8. Both the parties also admit that the OA is pending from the year 2003, and in the said context, I feel if a direction is given to the DRT for the early disposal of the OA, that would meet the ends of justice also.

9. On 12.4.2006, the appellants voluntarily came forward to deposit Rs. 30 lakh and also produced cheques and the learned Advocate for the respondent expressed difficulty in receiving the cheques as he had not received any instruction. In the said circumstances, this Tribunal directed the appellants to deposit those cheques in an interest earning No Lien Account and it was done so. It was also submitted on behalf of the appellants that, that amount was deposited to smoothen the settlement, which they have been trying with the respondent Bank. Now they say that they are not able to reach any amicable settlement and in the said circumstances, the appellants request that the amount, which is in the deposit of the respondent Bank may be returned. The learned Advocate for the respondent Bank opposed the withdrawal of the amount on the ground that the appellants owe a large amount and they have not taken any initial amount by the respondent. The appellants were directed to deposit the amount in an interest earning No Lien Account and as on date, no lien has been created in this amount and, therefore, the appellants are entitled to withdraw the said amount. Hence the respondent Bank is directed to return the said amount along with the accrued interest thereon, to the appellants within a week's time from the date of receipt of copy of this Order.
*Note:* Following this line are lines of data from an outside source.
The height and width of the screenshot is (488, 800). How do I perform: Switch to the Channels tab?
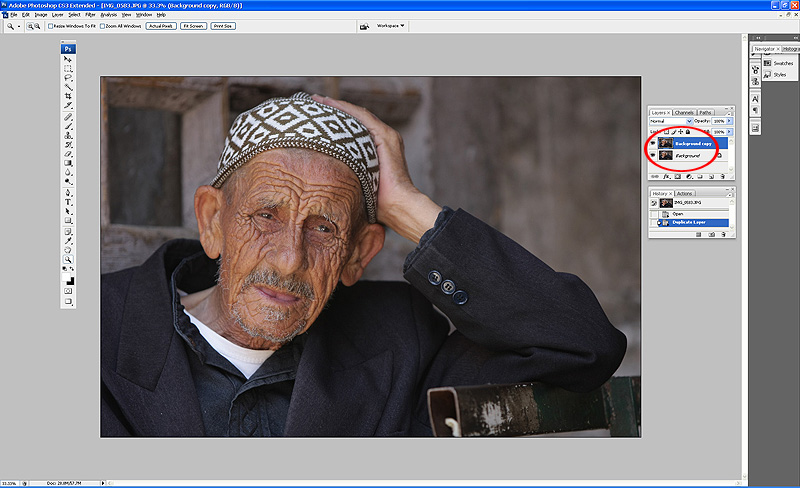[685, 112]
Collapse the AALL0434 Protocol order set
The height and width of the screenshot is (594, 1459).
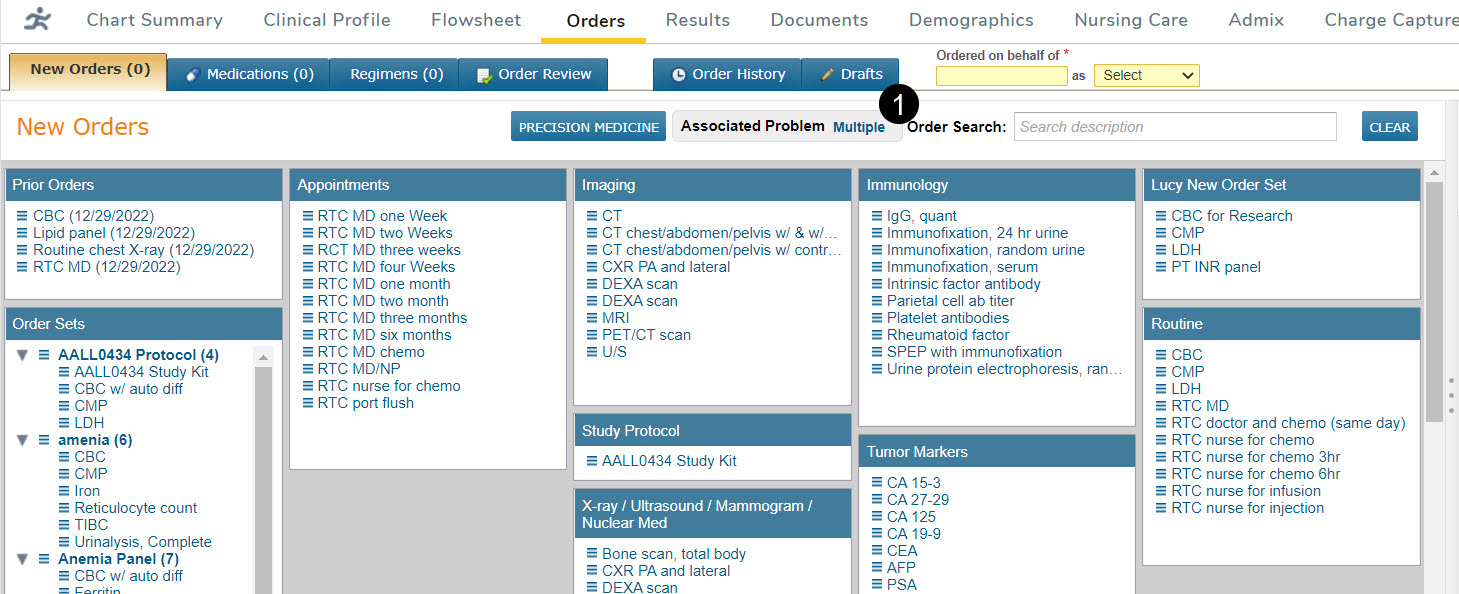(x=22, y=355)
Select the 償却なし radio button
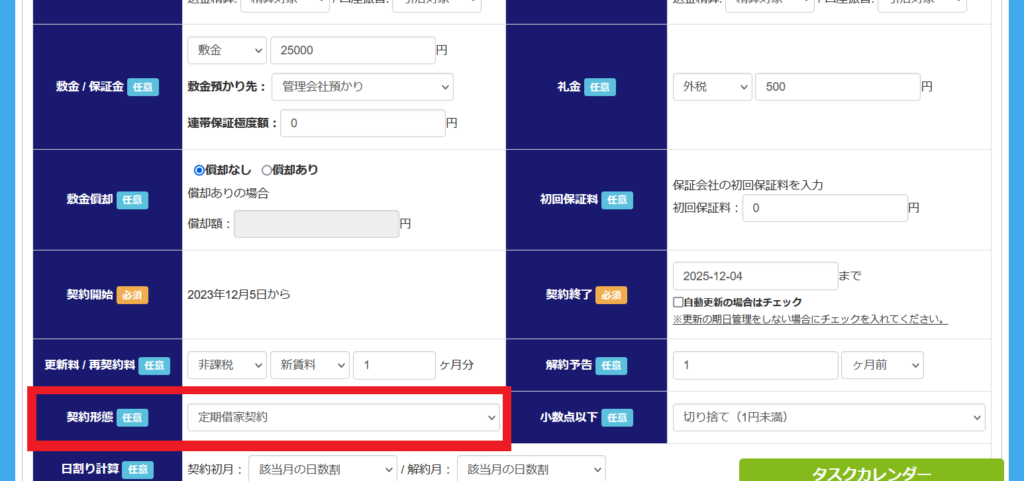Image resolution: width=1024 pixels, height=481 pixels. 199,170
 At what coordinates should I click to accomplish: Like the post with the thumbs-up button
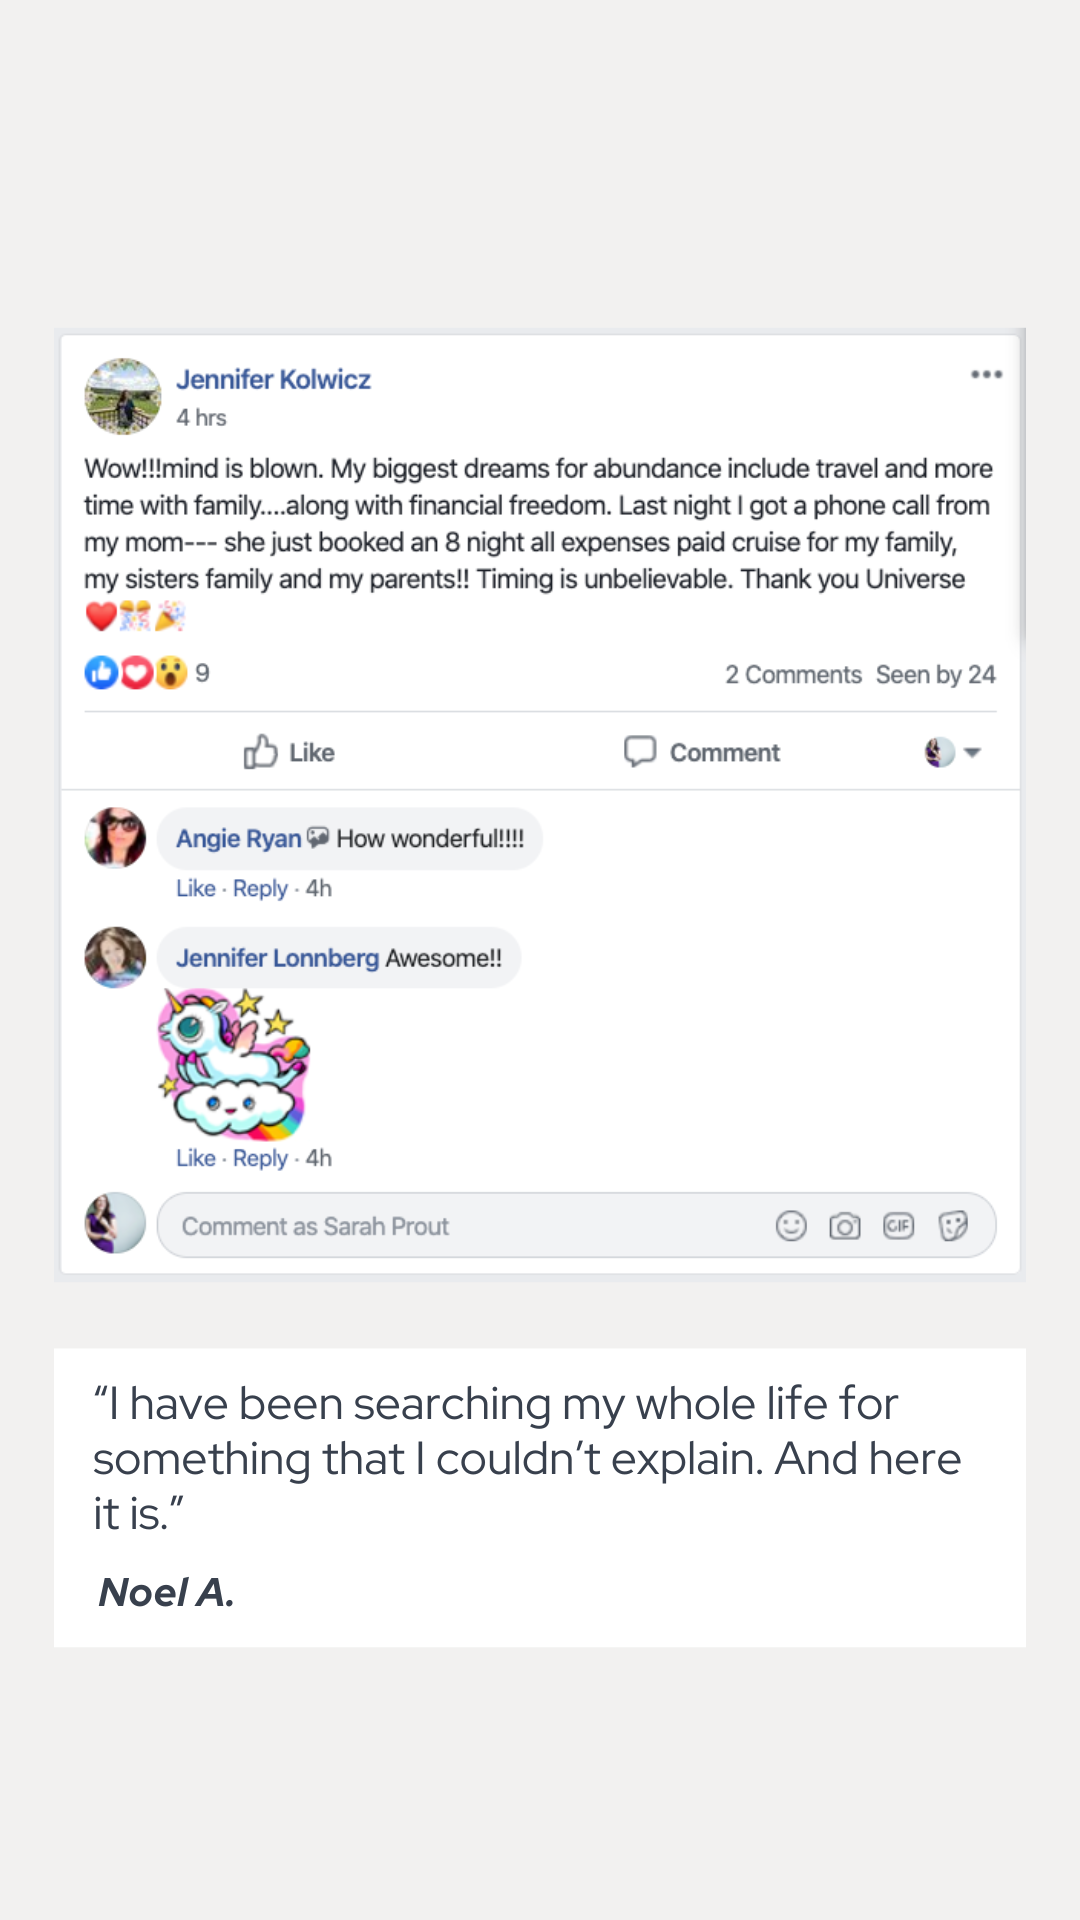tap(289, 753)
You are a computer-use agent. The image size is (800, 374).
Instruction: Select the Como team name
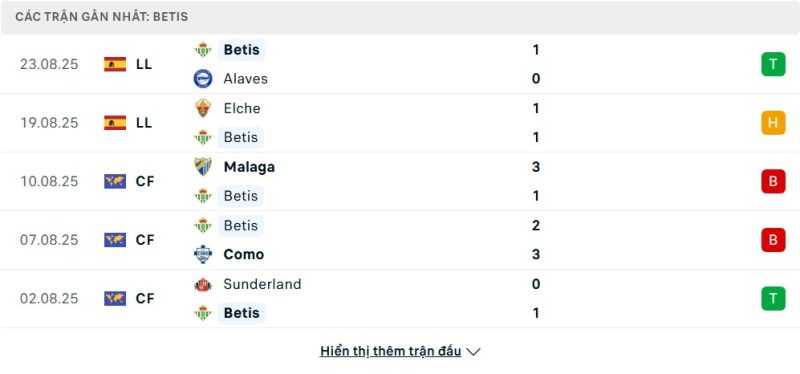point(243,254)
10. In the result, the appeal is dismissed. But however, the learned PO of DRT, Coimbatore, is directed to dispose of the OA within six months from the date of receipt of this order. Both the parties are directed to co-operate with the Tribunal in the disposal of the OA.

11. The dismissal of this appeal would not preclude both the parties in arriving at an amicable settlement. If the appellants approach the Bank for any amicable settlement, the respondent Bank may consider the same.